Your task: Beginning with the line that contains "Screen dimensions: 1920x937", reproduce every line through the end of the records below exactly, and leave the pictures out.
*** Supplied data ***
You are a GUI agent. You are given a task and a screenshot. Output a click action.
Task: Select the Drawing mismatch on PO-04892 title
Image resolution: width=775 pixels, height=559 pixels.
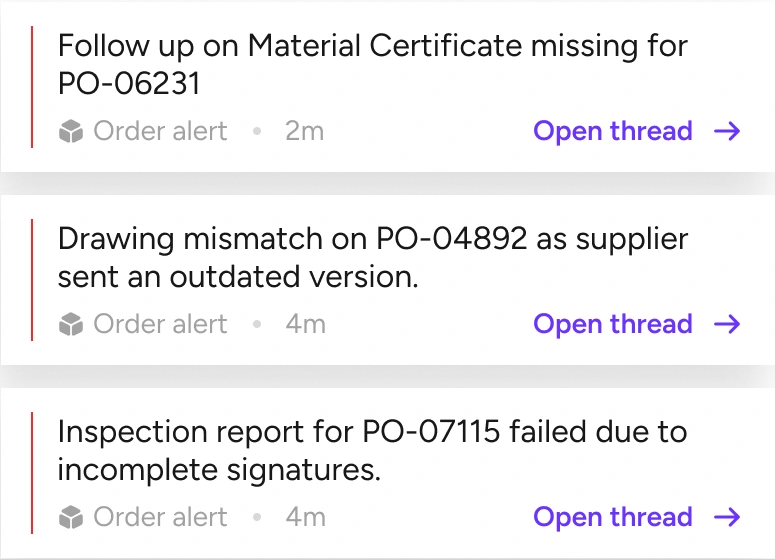372,257
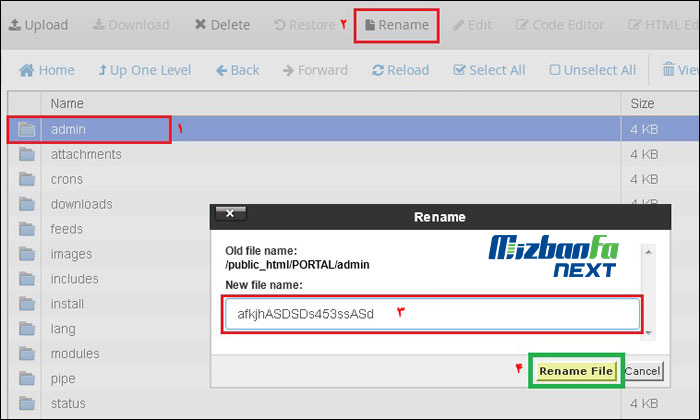The image size is (700, 420).
Task: Click the Upload toolbar button
Action: (38, 25)
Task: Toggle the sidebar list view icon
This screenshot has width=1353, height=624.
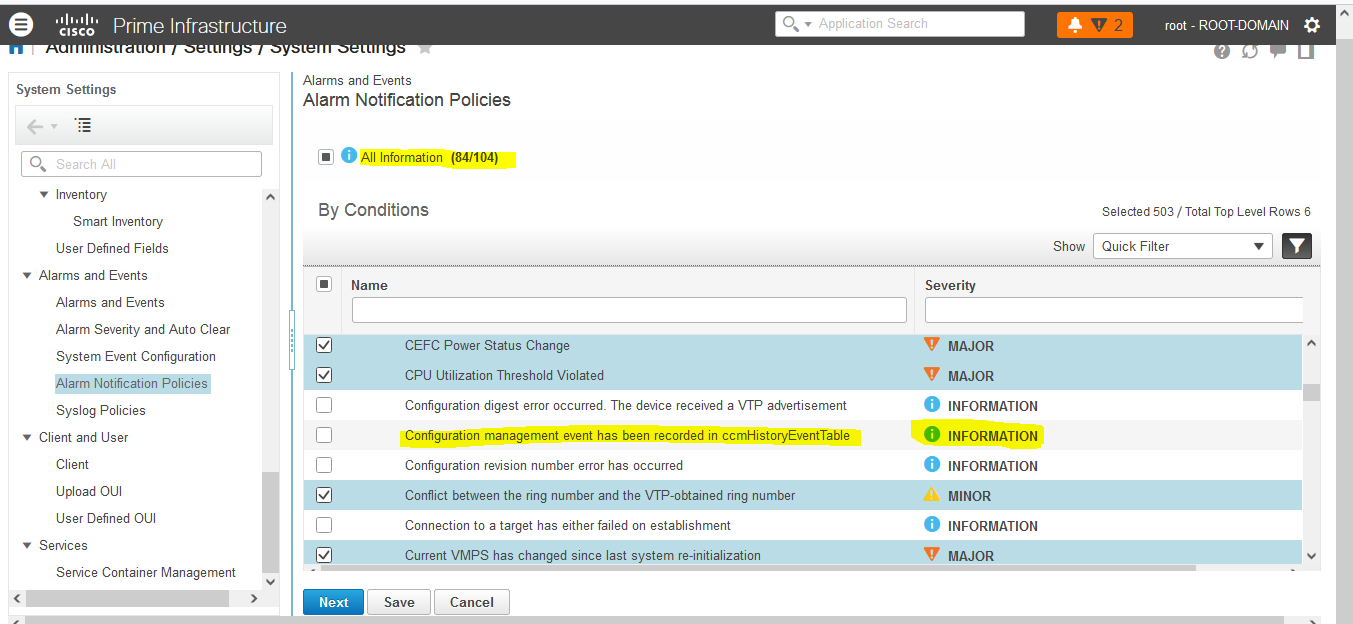Action: click(x=83, y=126)
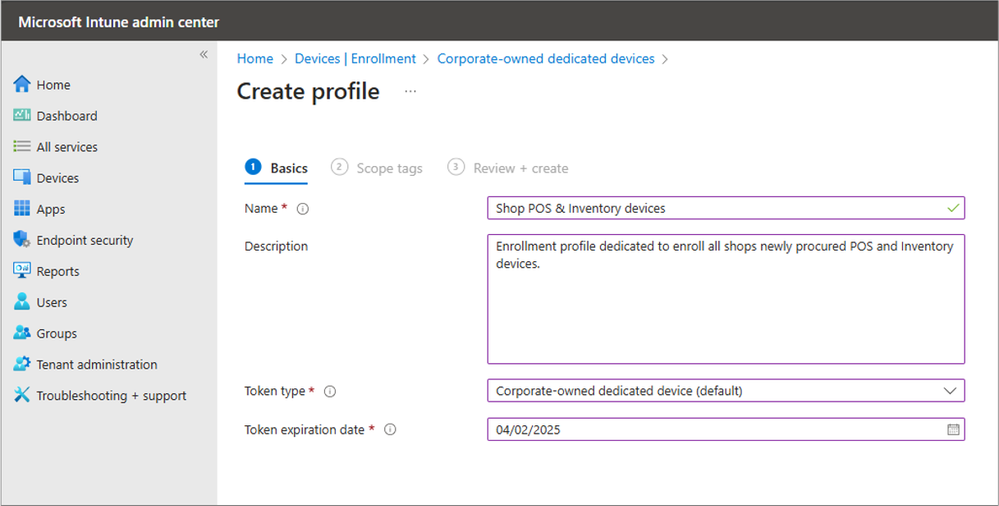Open the Dashboard icon in sidebar
The image size is (999, 506).
tap(22, 116)

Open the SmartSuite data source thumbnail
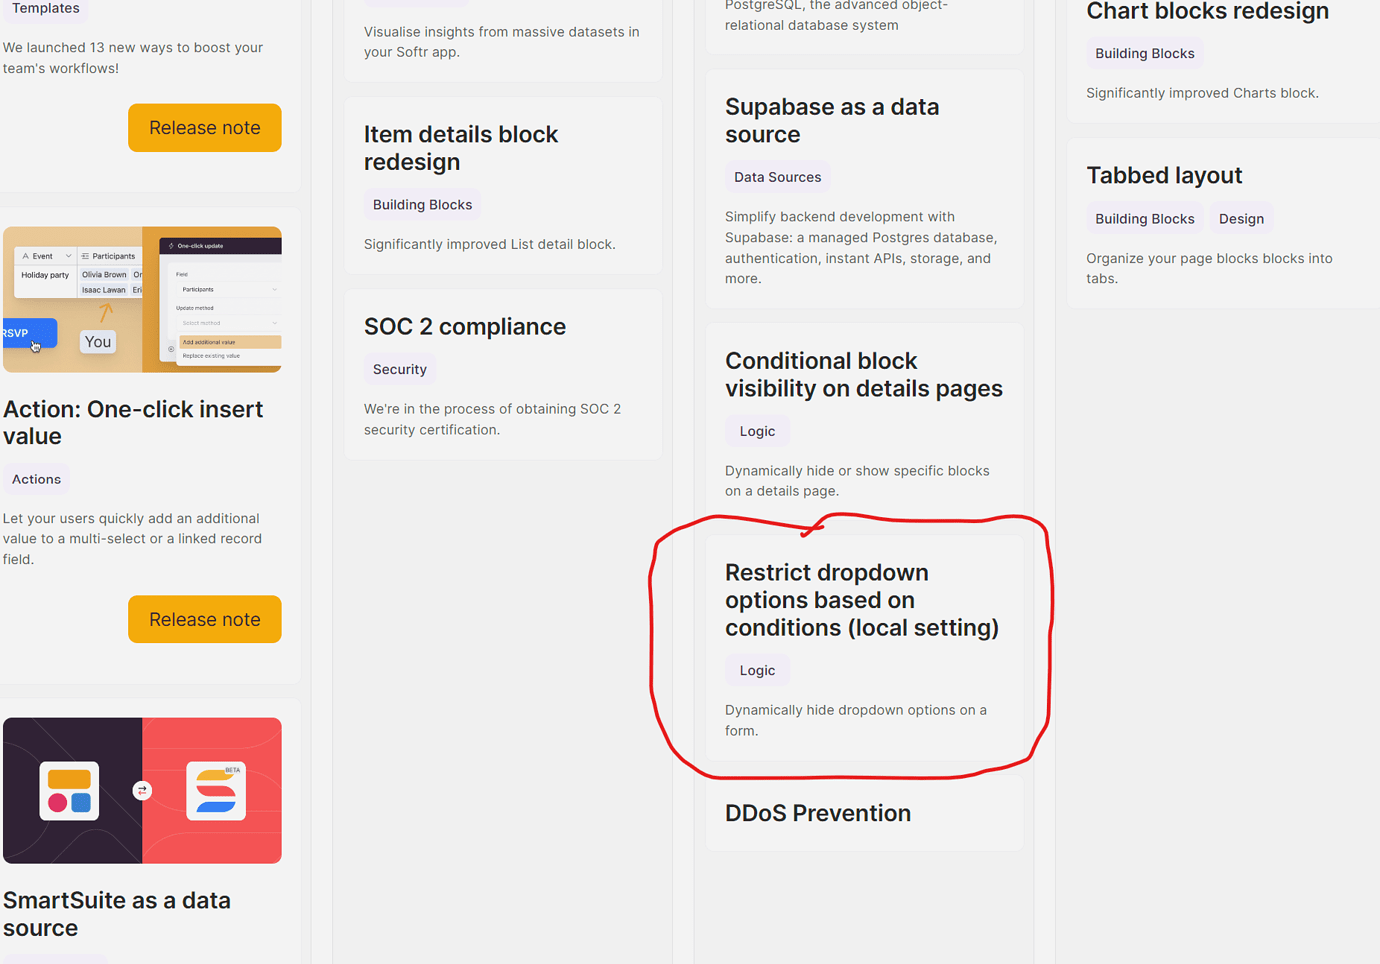(x=142, y=790)
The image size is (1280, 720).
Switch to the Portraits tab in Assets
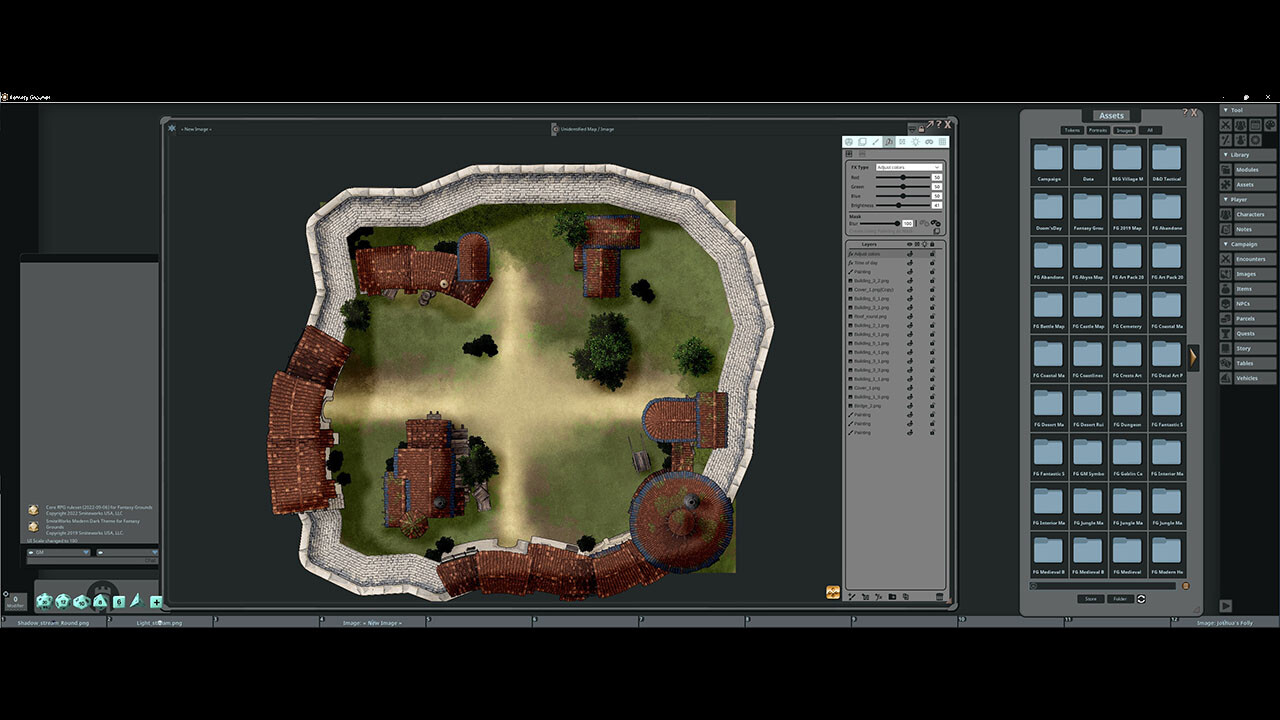coord(1098,130)
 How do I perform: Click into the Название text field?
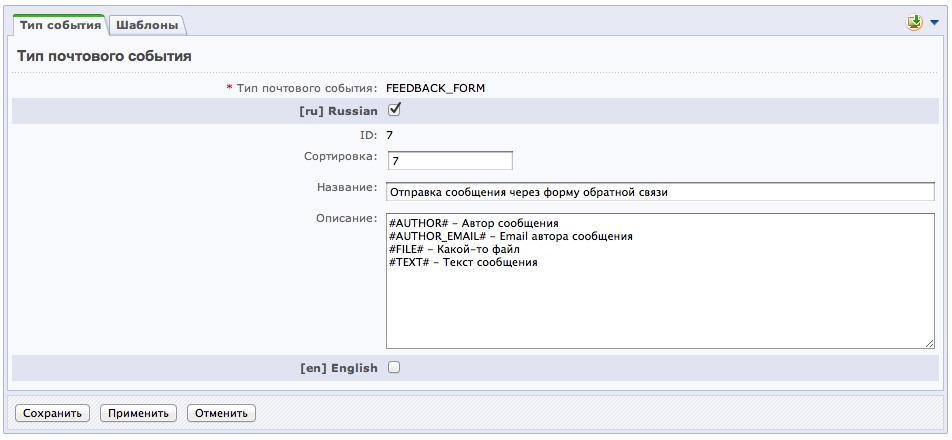coord(659,191)
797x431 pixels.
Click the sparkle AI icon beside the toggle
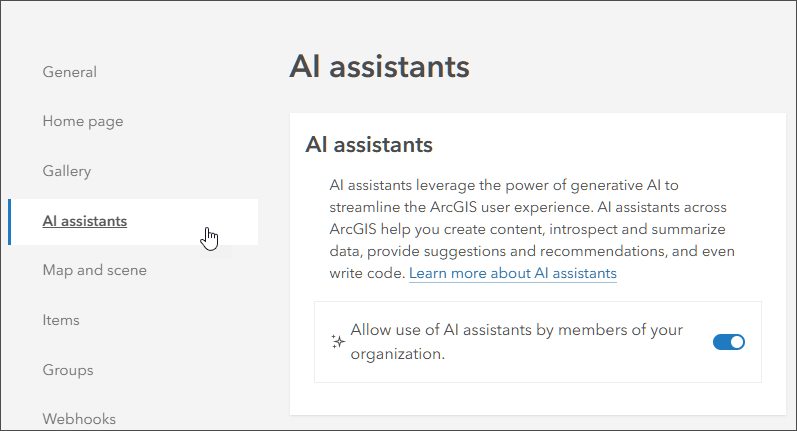(x=337, y=342)
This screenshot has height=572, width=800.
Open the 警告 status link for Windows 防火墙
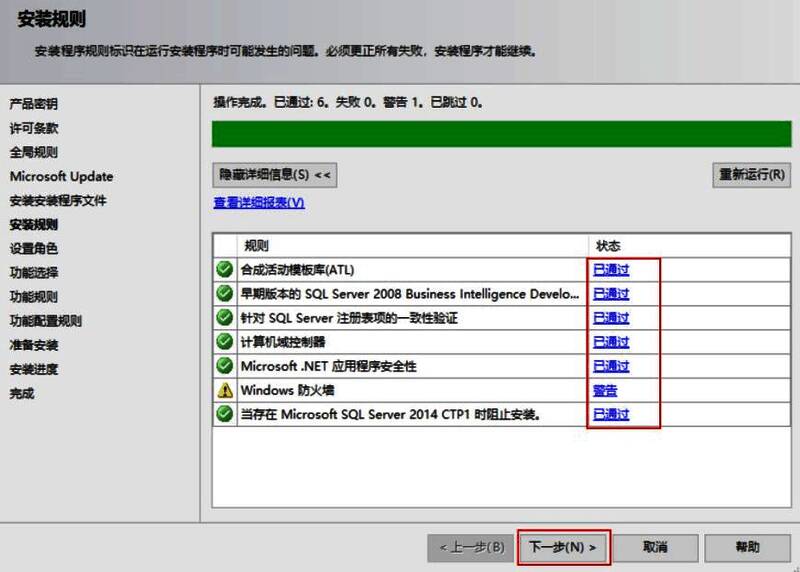(x=605, y=390)
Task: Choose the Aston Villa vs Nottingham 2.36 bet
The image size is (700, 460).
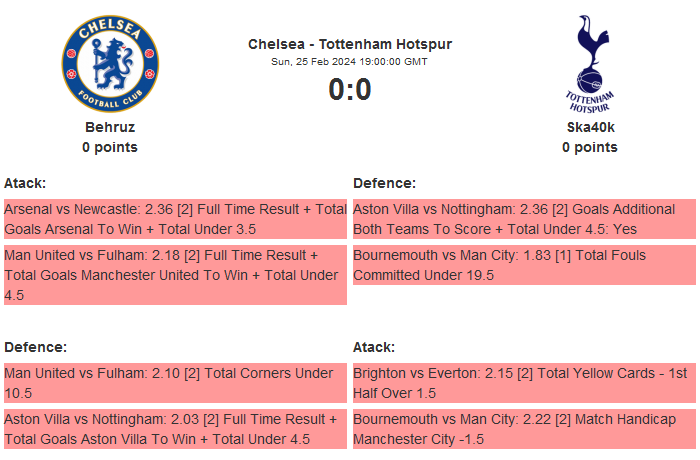Action: 524,219
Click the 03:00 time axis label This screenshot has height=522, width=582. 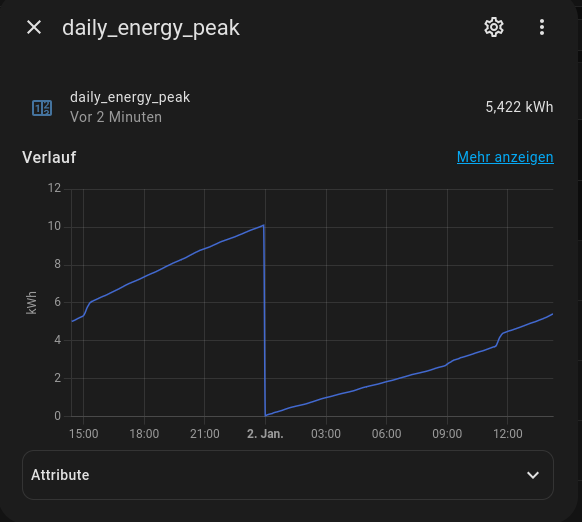click(x=326, y=434)
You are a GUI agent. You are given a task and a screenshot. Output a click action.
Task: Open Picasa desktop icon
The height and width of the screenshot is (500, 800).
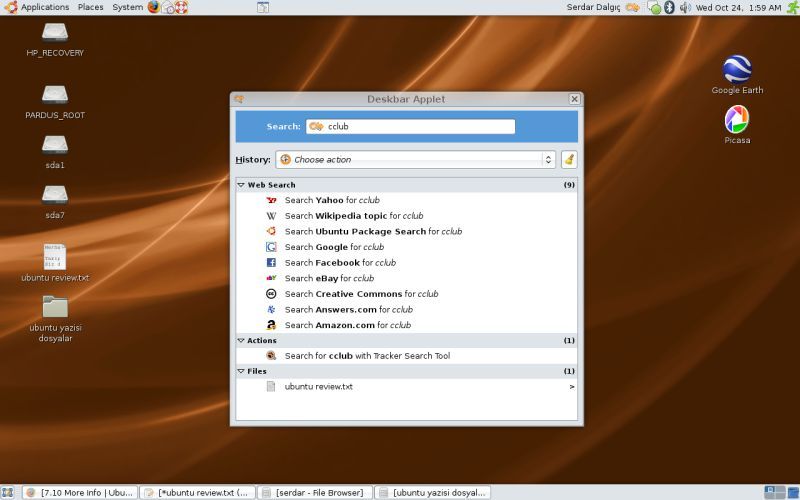(x=737, y=120)
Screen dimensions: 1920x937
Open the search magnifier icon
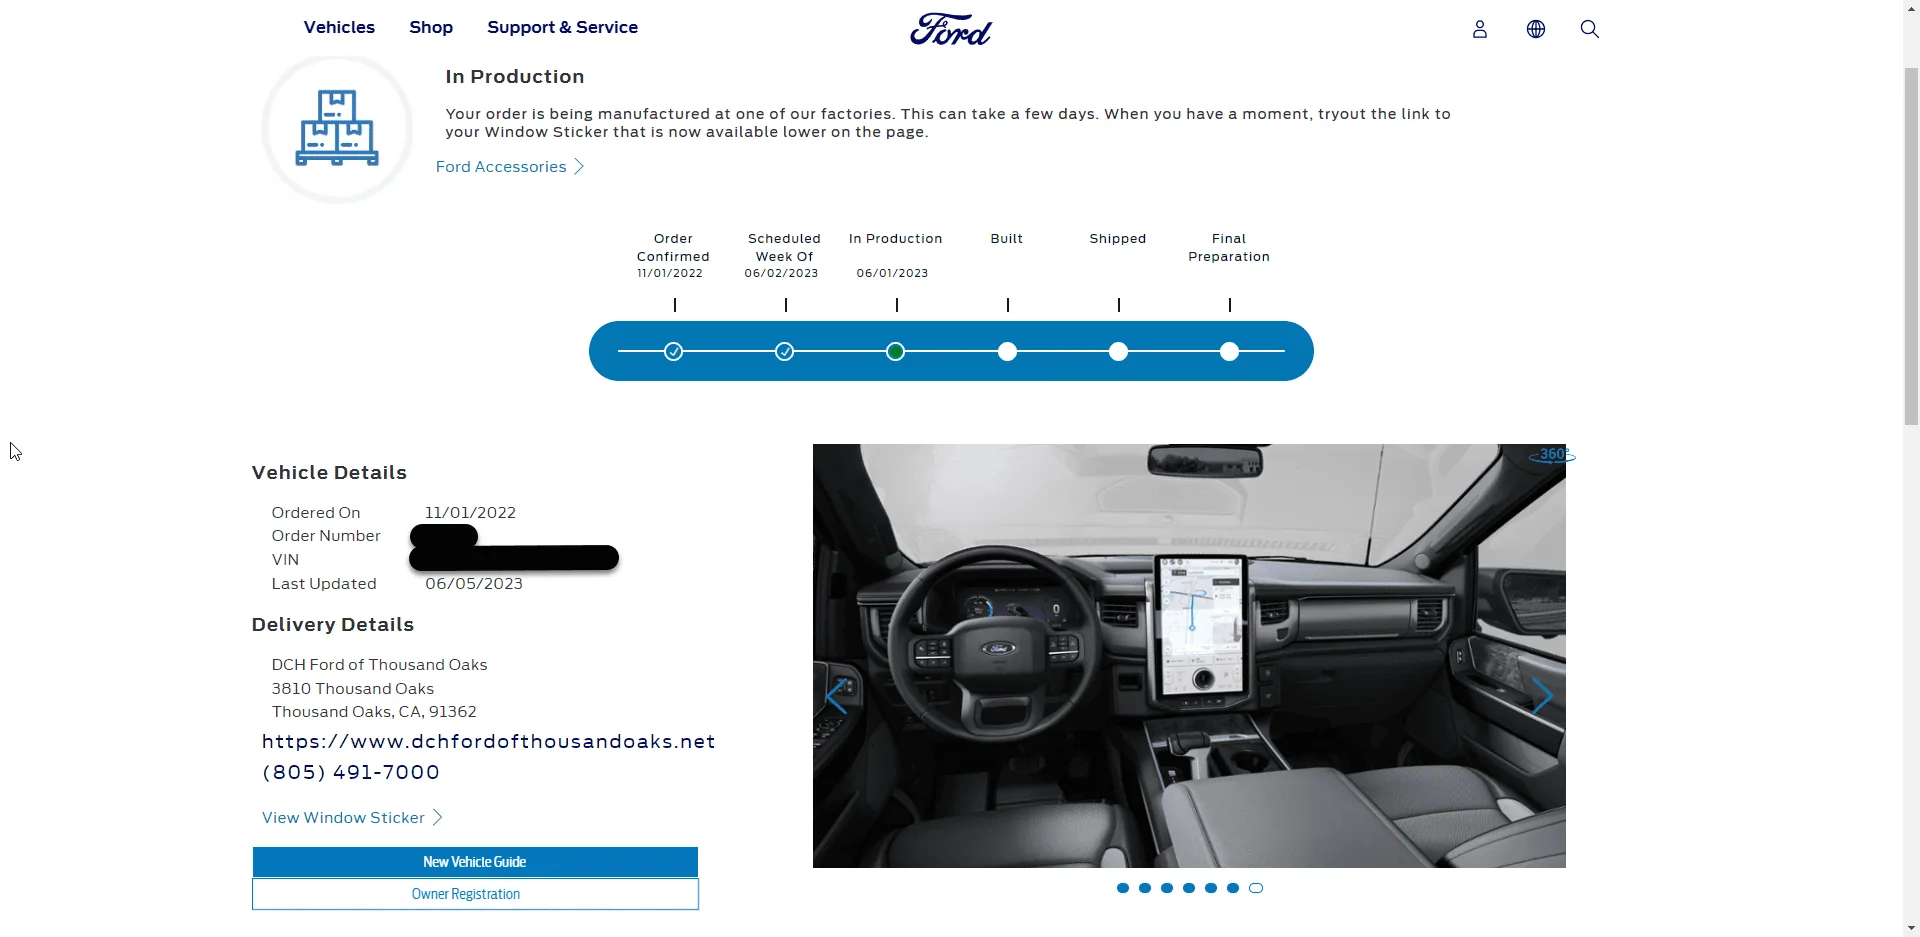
*** End of Supplied data ***
Exercise output:
Screen dimensions: 1920x937
Open the search magnifier icon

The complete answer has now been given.